>> begin Material
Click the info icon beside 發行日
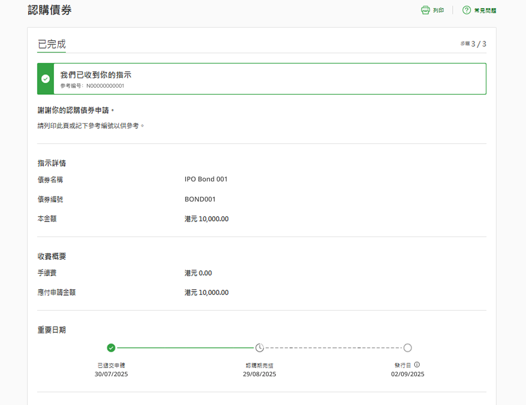tap(417, 364)
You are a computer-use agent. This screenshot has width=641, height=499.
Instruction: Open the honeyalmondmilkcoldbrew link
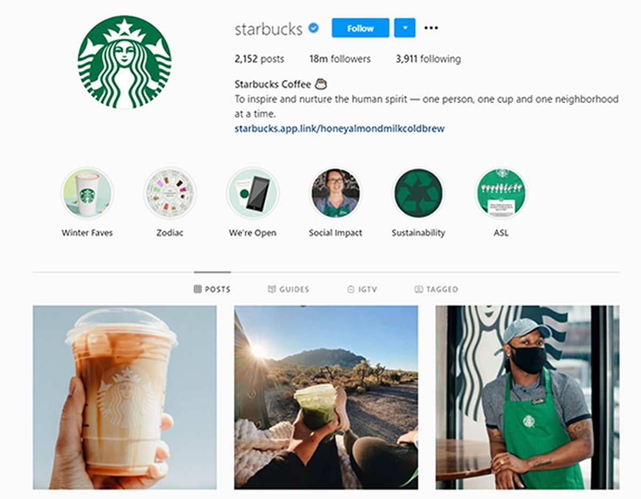(x=340, y=128)
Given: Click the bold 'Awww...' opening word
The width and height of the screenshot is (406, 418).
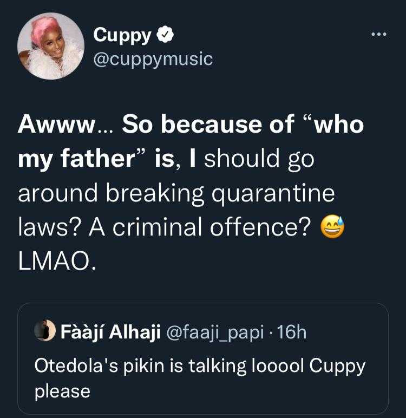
>> end Material
### Aim
Write out all the records again with "Click" swapped for "Select" and everything else left as it is, omitting the pictures.

### Result below
Select the info icon beside 發行日
tap(417, 364)
You are a computer-use agent. This screenshot has width=641, height=499.
Instruction: Open the honeyalmondmilkcoldbrew link
(x=340, y=128)
Given: Select the bold 'Awww...' opening word
The width and height of the screenshot is (406, 418).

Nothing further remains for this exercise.